> **ACTIONS TO TAKE**:
**A)** According to the article on the EPA's proposed air quality rules, how many gigawatts of coal generation does the NERA study project would be retired over the next five years?
**B)** Pick up the article on the EPA's proposed air quality rules after its final sentence and continue writing it.

By Bernard L. Weinstein, associate director of the Maguire Energy Institute and an adjunct professor of business economics in the Cox School of Business at Southern Methodist University - 10/24/11 03:14 PM ET

The U.S. Environmental Protection Agency (EPA) has proposed two new air quality rules that pose substantial threats to both employment and the competitiveness of U.S. manufacturers.  The first is the Cross-State Air Pollution Rule (CSAPR) that would cap key emissions crossing state lines and the second is the Utility Maximum Achievable Control Technology Rule (MACT) that would set absolute limits in mercury and other chemical emissions.  As designed, the Utility MACT would be the most expensive direct rule in EPA history.  Indeed, the EPA itself has estimated it would impose costs of about $11 billion a year on the U.S. economy, though third-party estimates of compliance costs are considerably higher.

For example, a recent analysis by National Economic Research Associates (NERA) finds that complying with the proposed standards would cost power companies close to $18 billion per year for the next 20 years.  Some coal-fired plants would be so expensive to retrofit they would simply be shut down.  The NERA study also projects that about 48 gigawatts of coal generation would be retired over the next five years, representing a 13 percent decline. 


New natural gas generators would be the most likely substitutes for these shuttered facilities, and the increased demand for gas is estimated by NERA to push up gas prices by about 17 percent by 2016.  Higher prices, in turn, would increase natural gas expenditures by the residential, commercial, and industrial sectors of the economy by $85 billion or $8.2 billion per year.  Average retail electricity prices would jump by about 12 percent with some parts of the country recording increases as high as 24 percent.

> **DATA SEGMENT**:

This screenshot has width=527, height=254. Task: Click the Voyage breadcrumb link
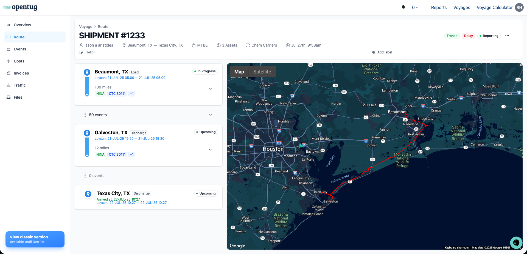86,27
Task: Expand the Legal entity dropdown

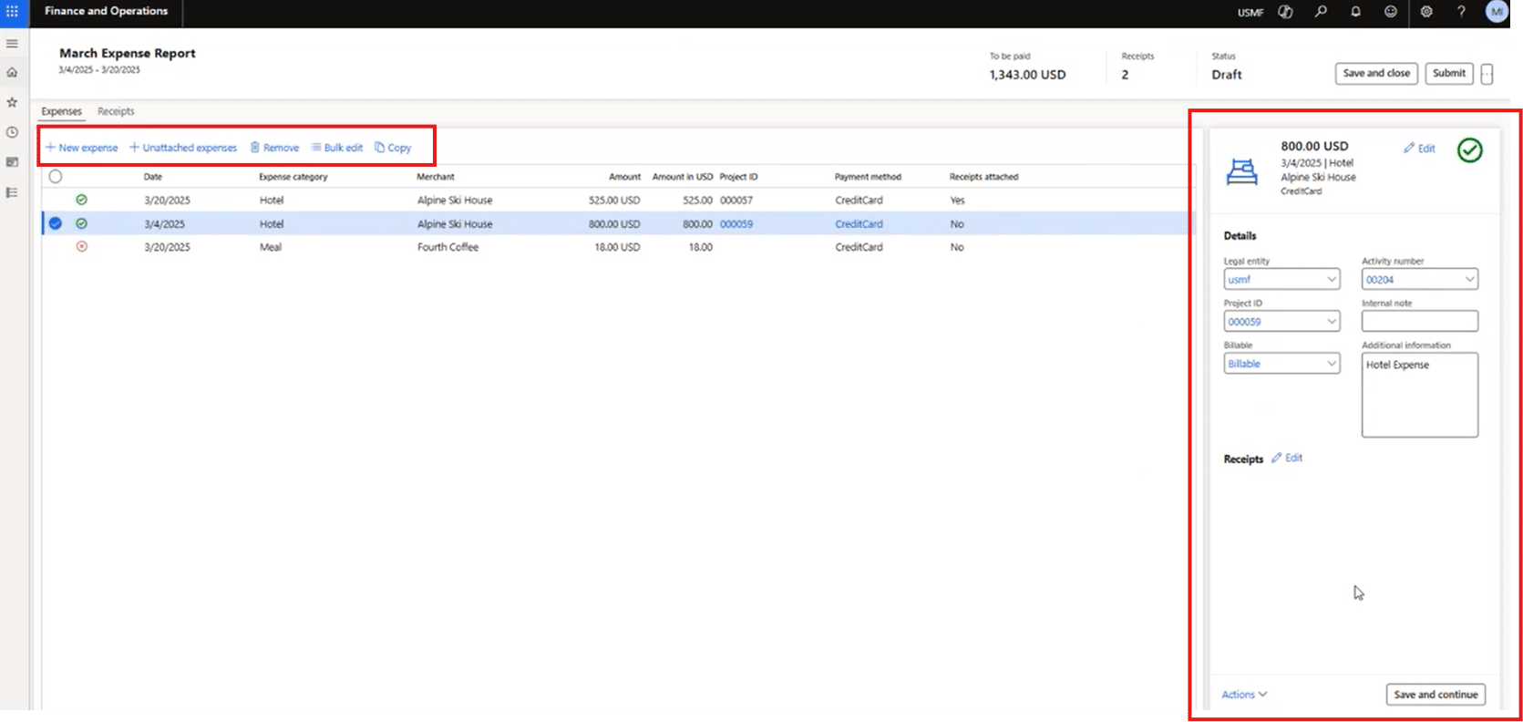Action: 1332,280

> **RESULTS IN ORDER**:
**A)** About 48 gigawatts, a 13 percent decline.

**B)**
Though most recent discussion has focused on the implications of these rules for the utility sector, little attention has been directed at how higher electric power costs would affect America’s energy-intensive manufacturing industries. The most recent U.S. Census of Manufacturers found that the ten most energy-intensive manufacturing industries—including chemicals, cement, and iron and steel—employed almost 1.2 million workers. 

Because these industries have strong upstream and downstream linkages, also called “multipliers,” they support at least 9.6 million additional workers across the economy.  Should America’s manufacturers, and in particular our energy-intensive industries, be forced to reduce capacity and lay off workers in response to externally-imposed energy cost increases such as those that would inevitably attend the rapid implementation of CSAPR and MACT, job losses would be recorded in many non-manufacturing industries as well. 

A study prepared a decade ago by the National Bureau of Economic Research on the manufacturing job losses associated with the 1970 and 1977 Clean Air Act Amendments found that in the first 15 years after the Amendments became law (1972-1987), nonattainment counties lost approximately 590,000 jobs, $37 billion in capital stock, and $75 billion of production activity.  And these were just the “direct” losses.  Up to 4.7 million additional jobs may have been destroyed across the U.S. as a consequence of the 1970 and 1977 Amendments.

The likely job losses from implementation of CSAPR and MACT as proposed would also be significant.  Should the new rules result in a ten percent reduction of employment in America’s ten most energy-intensive industries, 117,300 on-site jobs would disappear.  However, those direct reductions would multiply into more than one million total job losses over the next decade.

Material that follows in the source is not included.